Collected data:
┄┄┄┄┄┄

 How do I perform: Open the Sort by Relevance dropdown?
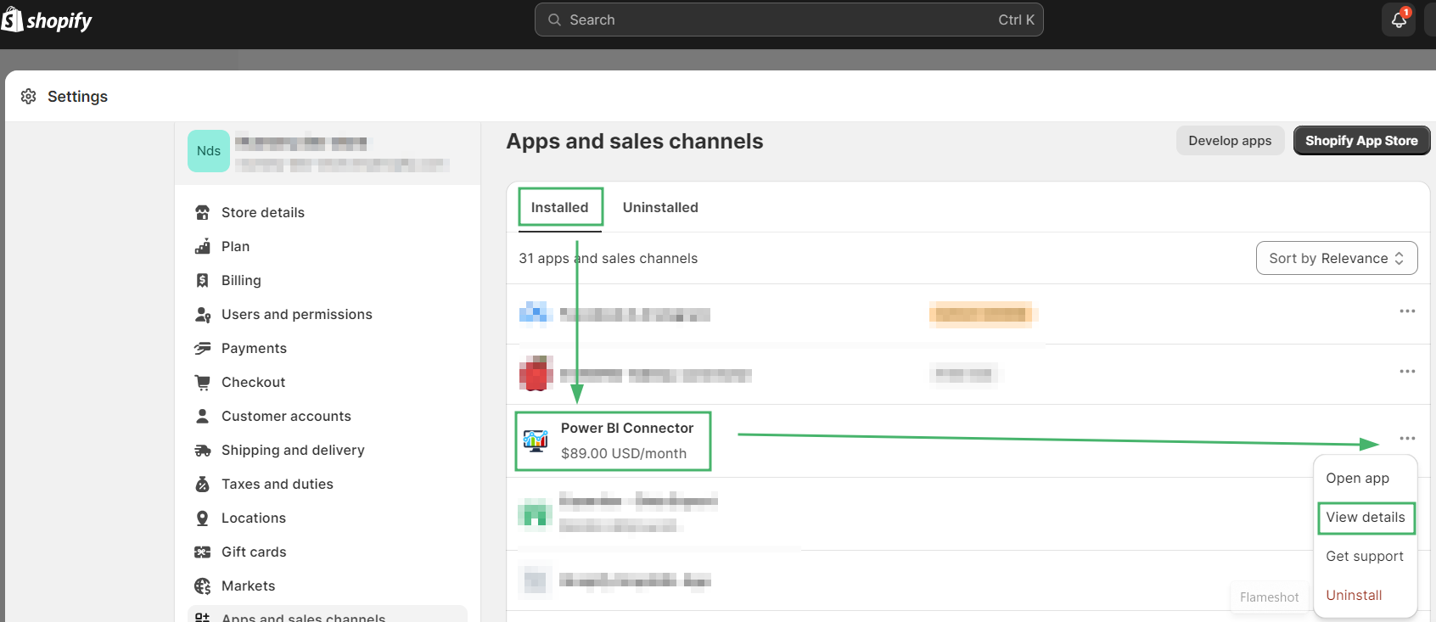pyautogui.click(x=1336, y=258)
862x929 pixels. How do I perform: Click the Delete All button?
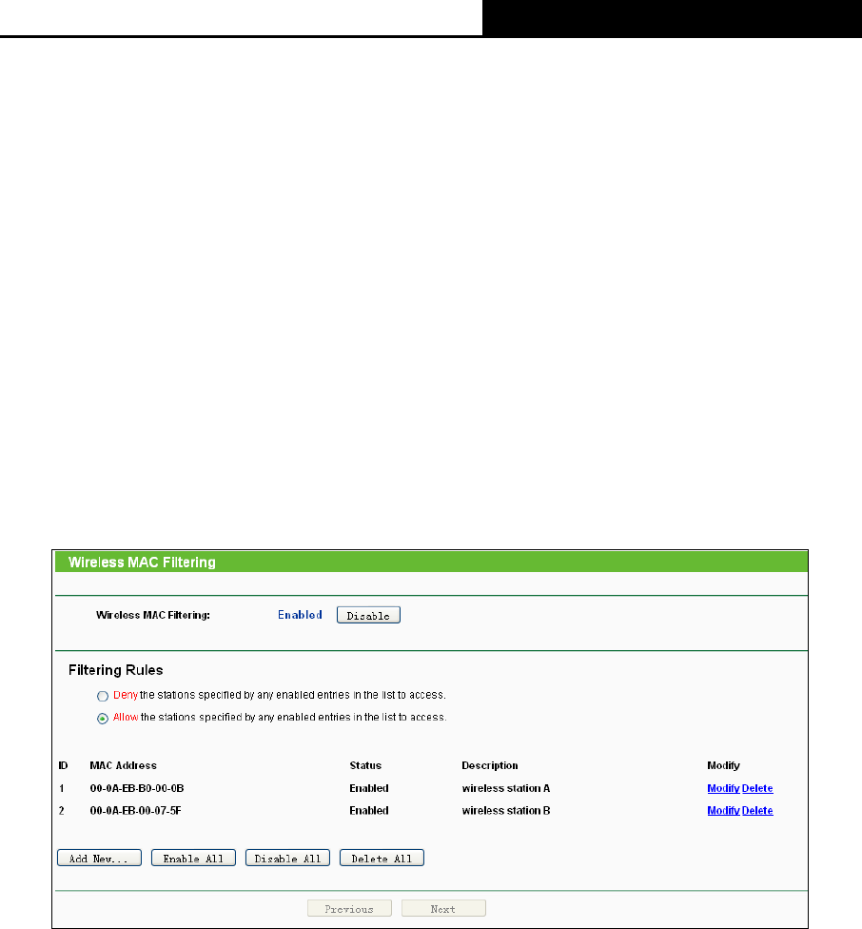[x=382, y=858]
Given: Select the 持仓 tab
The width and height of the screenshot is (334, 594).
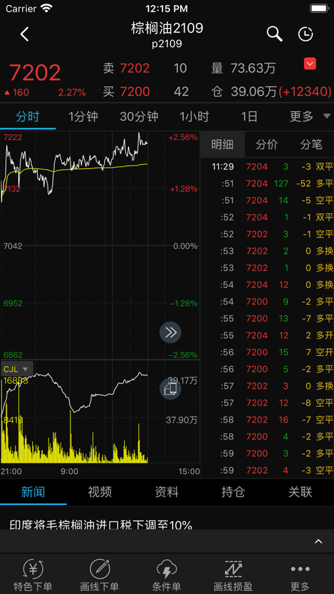Looking at the screenshot, I should point(233,492).
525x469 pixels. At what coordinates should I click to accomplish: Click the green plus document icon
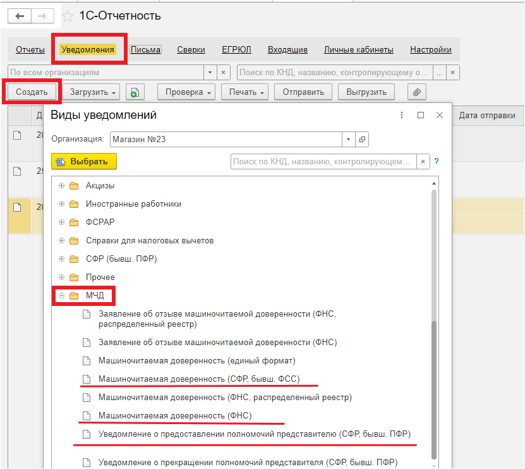point(135,92)
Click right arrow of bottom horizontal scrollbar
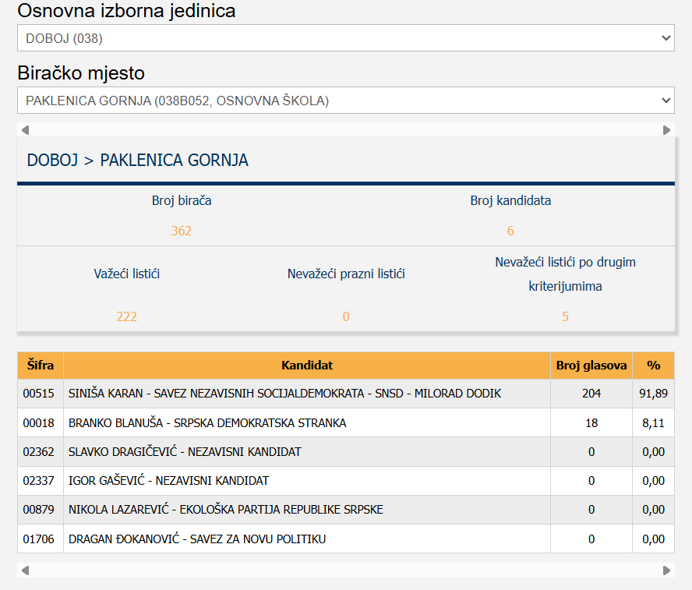 666,571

┄┄┄┄┄┄

Leaving the pictures out, write out every entry exactly.

 How do I perform: Open the Sort by Relevance dropdown?
pyautogui.click(x=1336, y=258)
862x929 pixels. How do I perform: Click the Delete All button?
[x=382, y=858]
Given: Select the 持仓 tab
The width and height of the screenshot is (334, 594).
Looking at the screenshot, I should point(233,492).
525x469 pixels. At what coordinates should I click to accomplish: Click the green plus document icon
point(135,92)
Click right arrow of bottom horizontal scrollbar
 666,571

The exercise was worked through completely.